QUOTED TEXT =>
Came back from Bhutan a month ago. 15 days, 3,500+ stills*, 180 videos. On the Bhutan part of the trip, actually used three Oly bodies, two Leica lenses, four Oly lenses, one Laowa, 7.5 to 400 mm FL range.

Fabulous photo trip. The gear was close to perfect, excellent results.

Could I have been just a tiny bit happier? With the as yet imaginary E-M5 III, with the faster focus and better focus tracking of the E-M1 II, perhaps.

BTW, the f1.2 lenses that set this post off are just noise to me. I seldom used even the f1.8-2.0 max apertures of the lenses I carried, 83 shots, f1.8 - f3.5.

[Back to the digital darkroom, slave!!]

*Counting the multiple exposures of focus stacks each as only one shot.

Now a note from the dark side. I didn't get m4/3 (my main system now) because I want to have fun, for me it's purely about function. I don't print big, so I don't really need a FF camera (though I have a D800 and a bunch of Nikon lenses) because most everything I do is either on-screen or printed fairly small (less than 19" on the long side.) I can get a camera, charger and three lenses in a friggin' Dopp kit. I can get two bodies, five lenses (including three f2.8 zooms), charger, etc., in a bag no bigger than my first grade lunch box. And the way I shoot, I'm not going to get ultimate resolution anyway...it all hand-held and mostly on impulse. Like a lot of people here, I got most of my training in the 20th Century, when ISO 400 felt like a privilege, so I really don't require a perfect 12800.

I do feel the suck from Fuji, but I ask myself, why? I don't like the 3:2 aspect ratio, and all the pieces of the system are more expensive. Fuji is actually the system it seems like you'd get for fun, rather than practicality. Not yet for me, but I do feel the suck.

I have the Pen F and a few lenses, my favorite being the 60mm macro. If you aren't going to print big, m4/3 is just fine, not to mention small and handy. I know, I know, the real devotees insist you can print huge from the format, but I can't.
Small,handy, and a lot cheaper than the big boys.

At risk of going waaay OT, in response to Benjamin and Mike, there are news stories doing the rounds about the stress caused by repeated playing of Christmas carols in stores in the 2-3 months beforehand. It's having a counter effect in that it puts customers off Christmas, and causes stress to staff who are mentally trying to tune it out. I can only concur from my teenage years pushing trolleys and working the floor and checkouts. I worked there over 4 antipodean summers, and the store had the same 3 Christmas carol CDs on rotation every year. By MENNEN, by MENNEN by MENNEN!!!

DO THIS => Continue the forum comments about Micro Four Thirds cameras from the point where they stop.

ENTRIES =>
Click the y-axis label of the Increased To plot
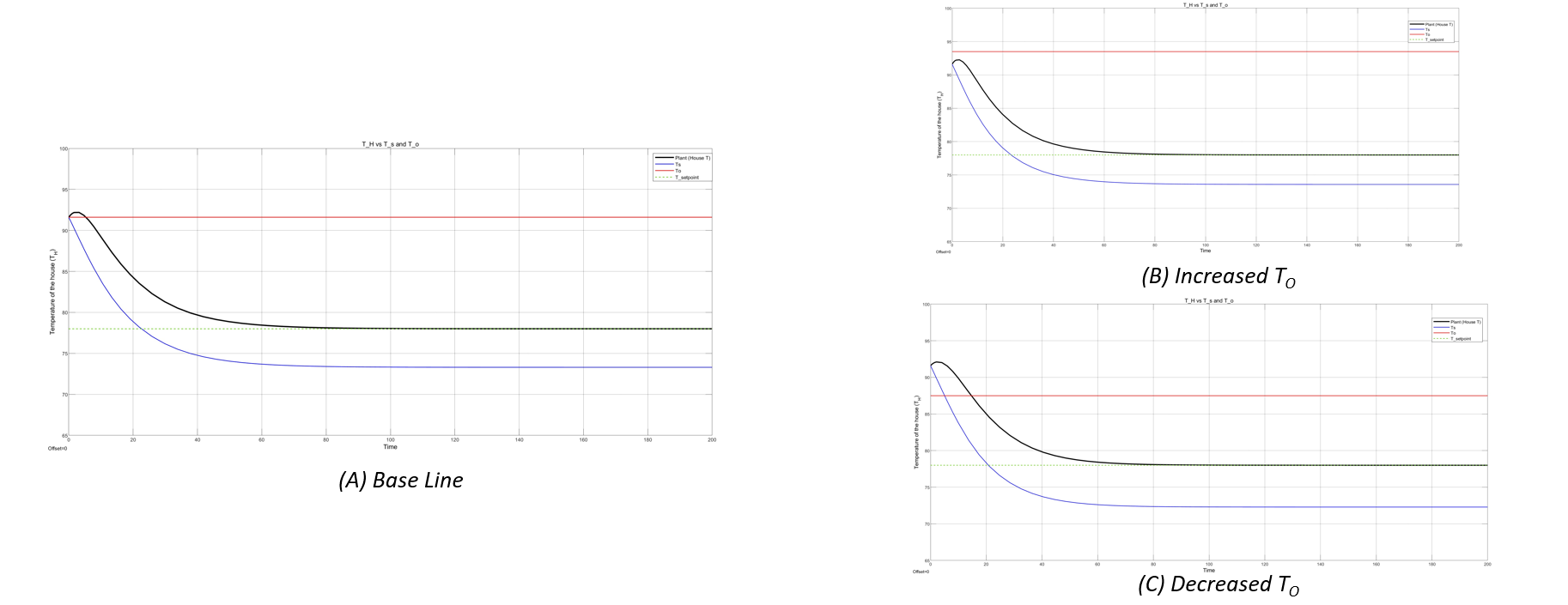This screenshot has height=605, width=1568. pyautogui.click(x=939, y=126)
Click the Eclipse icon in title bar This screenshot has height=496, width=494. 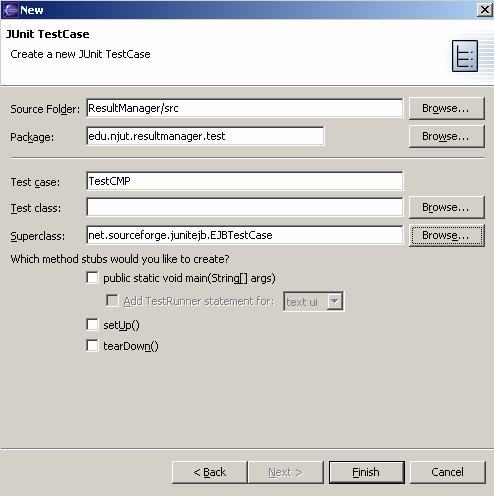pyautogui.click(x=10, y=10)
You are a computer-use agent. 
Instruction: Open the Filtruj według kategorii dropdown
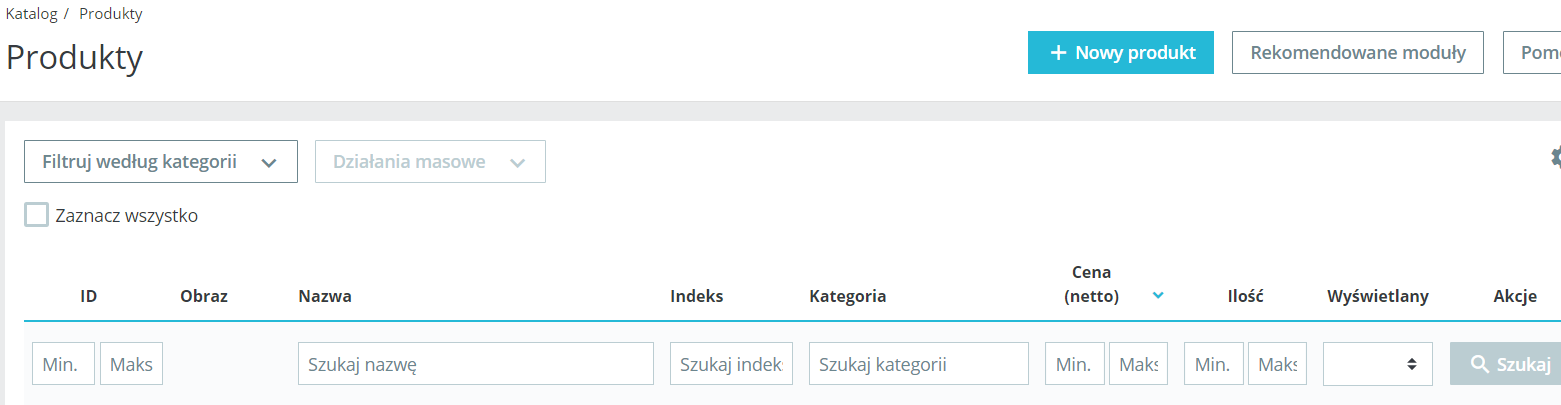pos(160,162)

RESULT FOR THIS TASK =>
Carols should be played for maybe 12 days - 2 weeks max.

There are all sorts of cameras—I tried to count them all and couldn't, either current ones or all-time—and a vast array of lenses that, while decidedly not comprising a coherent, considered system (part of what's good about it, in my view) offer up all the wonderful toys pretty much anyone could dream of. -Mike

Have to respectfully disagree with ya on this one, Mike. To my mind an 'incoherent, not considered system" is not a plus.

As Peter Gilbert cites Thom Hogan about there being 30 Panasonic over 20 Olympus bodies: I, and I would expect a lot of customers as well, would consider that something of a problem.

Sony in particular has suffered from this, and rightly so, with developing too many cameras and lenses for too many different mounts over too short a time. The problem is that it is very confusing for customers.

Customers don't want an overwhelming set of choices about which products to buy. Just think about the experience of trying to decide which HDTV to buy at a big-box store. Its not what most cusotmers would consider to be a positive experience.

This is what I particularly like about Fujifilm's approach to product development. It's driven by very strong Voice of the Customer (VOC) capability and an outstanding set of core competencies in design and manufacturing that allows them to execute their product development at a very high level. Their VOC drives an informed product development strategy and roadmap. Fuji then develops a product development plan and, most importantly, executes the plan at a very high level of engineering specification, thus creating QUALITY and VALUE for customers. This results in a product portfolio that is fully aligned with customer needs and is clearly differentiated for customers to be able to make informed decisions about which products best meet their needs/requirements.

One the one hand you have a company like Fuji that executes their product development at a very high level with discipline, and on the other hand, you have Sony, who executes product development like a bull in a china shop.

Just imagine how ear wormy it would or would not be if sung by Jim Backus as Mr Magoo/Scrooge. Legend has it that the Mr Magoo Christmas special and Funny Girl were being written concurrently and the producers of Funny Girl didn't want the song in their show.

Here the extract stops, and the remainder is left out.